A nurse is conducting an assessment of a patient with bipolar disorder. Which aspect of the patient's mental status should the nurse observe and document in relation to their mood state?
The patient's thought content and organization.
The patient's physical vital signs and laboratory tests.
The patient's cognitive abilities, memory, and concentration.
The patient's mood state, such as euphoric, irritable, depressed, or mixed.
The Correct Answer is D
Choice A rationale:
The patient's thought content and organization. Rationale: While monitoring thought content and organization is important in psychiatric assessment, it is not directly related to observing and documenting the patient's mood state. Thought content and organization involve assessing the coherence, relevance, and logic of the patient's thoughts, which can provide insights into their cognitive functioning and potential psychiatric conditions like schizophrenia.
Choice B rationale:
The patient's physical vital signs and laboratory tests. Rationale: This choice is unrelated to the assessment of the patient's mood state. Vital signs and laboratory tests are essential in medical assessments, but when evaluating a patient with bipolar disorder, the focus should be on their psychological and emotional state rather than physical parameters.
Choice C rationale:
The patient's cognitive abilities, memory, and concentration. Rationale: While cognitive abilities, memory, and concentration are important factors to consider in a comprehensive mental status assessment, they are distinct from the patient's mood state. Cognitive assessment provides information about cognitive impairments that might accompany mood disorders, but it does not directly reflect the patient's current emotional state.
Choice D rationale:
The patient's mood state, such as euphoric, irritable, depressed, or mixed. Rationale: This statement is correct. Assessing and documenting the patient's mood state is crucial when evaluating individuals with bipolar disorder. The mood state can provide valuable information about the phase of the disorder (e.g., manic, hypomanic, depressive) and guide treatment decisions. Mood variations are a hallmark of bipolar disorder, and accurately identifying the patient's mood at the time of assessment is essential for effective care.
Nursing Test Bank
Naxlex Comprehensive Predictor Exams
Related Questions
Correct Answer is C
Explanation
Choice C rationale:
Responding with, "It sounds like you're feeling really hopeless right now," is an empathetic and therapeutic response. It reflects active listening and shows that the nurse acknowledges the client's feelings without making assumptions or offering false reassurance. This response validates the client's emotions and opens the door for further discussion, potentially leading to better understanding and support.
Choice A rationale:
Responding with, "Don't worry, things will get better soon," is dismissive and invalidating. It minimizes the client's feelings and offers premature reassurance without addressing the client's current emotional state.
Choice B rationale:
Responding with, "I know how you feel. I've been there too," shifts the focus from the client to the nurse. While sharing personal experiences can be helpful in certain contexts, it's important to prioritize the client's emotions and experiences first.
Choice D rationale:
Responding with, "You need to focus on the positive aspects of life," is directive and dismissive of the client's emotions. It implies that the client's feelings are invalid and suggests a solution without fully understanding the client's perspective.

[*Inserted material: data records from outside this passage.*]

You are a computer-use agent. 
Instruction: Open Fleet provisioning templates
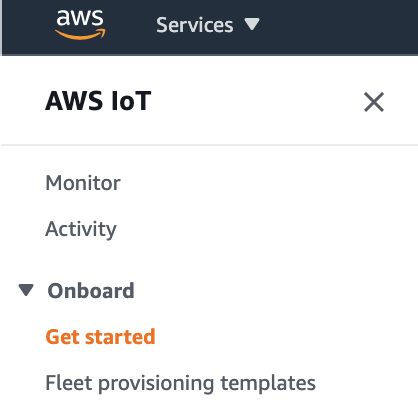pos(180,383)
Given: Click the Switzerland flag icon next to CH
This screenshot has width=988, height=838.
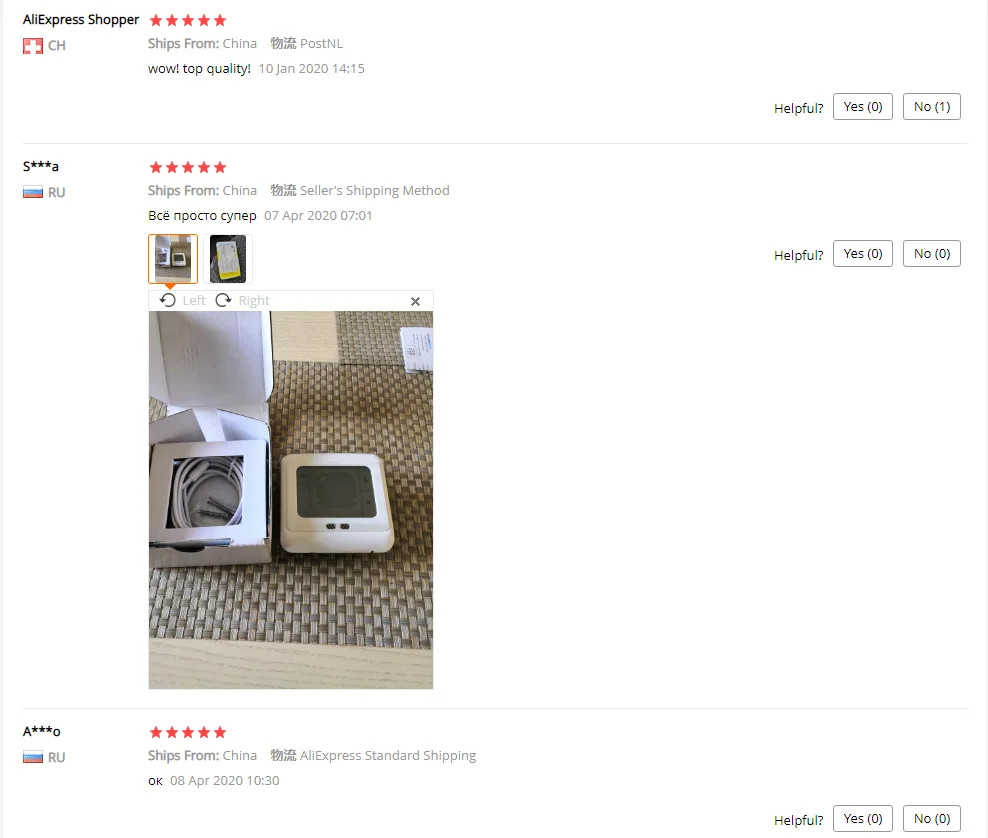Looking at the screenshot, I should point(33,46).
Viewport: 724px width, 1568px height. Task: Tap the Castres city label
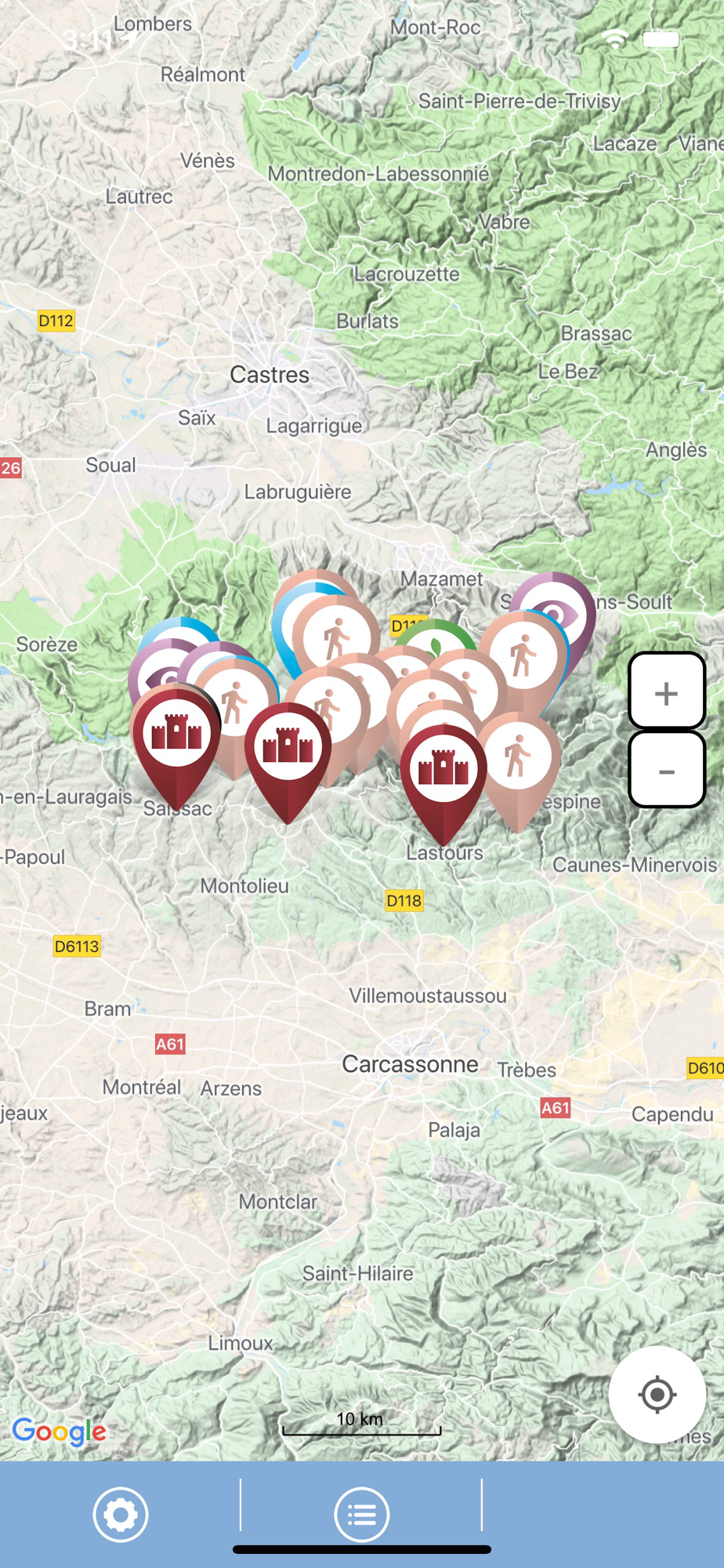click(x=270, y=375)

Correct Answer is ["A","B","C"]
Explanation
Choice A rationale:
Documenting signs of psychomotor agitation is crucial when assessing a client with bipolar disorder experiencing a mixed mood state. Psychomotor agitation is a hallmark of mixed states, which are characterized by the simultaneous presence of manic and depressive symptoms. Documenting these signs helps the nurse to monitor the severity of agitation, which can inform the treatment plan and interventions.
Choice B rationale:
Observing the patient's thought content is essential during a mixed mood state assessment. Clients in a mixed mood state may experience racing thoughts, flight of ideas, or rapid speech, which are indicative of the manic component. Conversely, they may also have negative and depressive thought content due to the depressive aspect. Assessing thought content helps the nurse understand the client's mental state and make appropriate clinical judgments.
Choice C rationale:
Assessing the patient's physical status is a high-priority assessment aspect. Clients in a mixed mood state can exhibit a range of physical symptoms, including changes in sleep patterns, appetite disturbances, and psychomotor agitation. These physical manifestations are integral to the overall presentation of the mixed mood state and contribute to the formulation of an effective care plan.
Choice D rationale:
Measuring the patient's weight and height is not directly relevant to assessing a client with bipolar disorder experiencing a mixed mood state. While monitoring a patient's weight and height might be important for general health assessments, they are not specific priorities when evaluating the symptoms of a mixed mood state.
Choice E rationale:
Monitoring signs of flat affect is not a primary priority when assessing a client with bipolar disorder experiencing a mixed mood state. Flat affect is more commonly associated with depressive states rather than mixed states. While it's important to consider affect, other symptoms like psychomotor agitation and thought content are more indicative of a mixed mood state.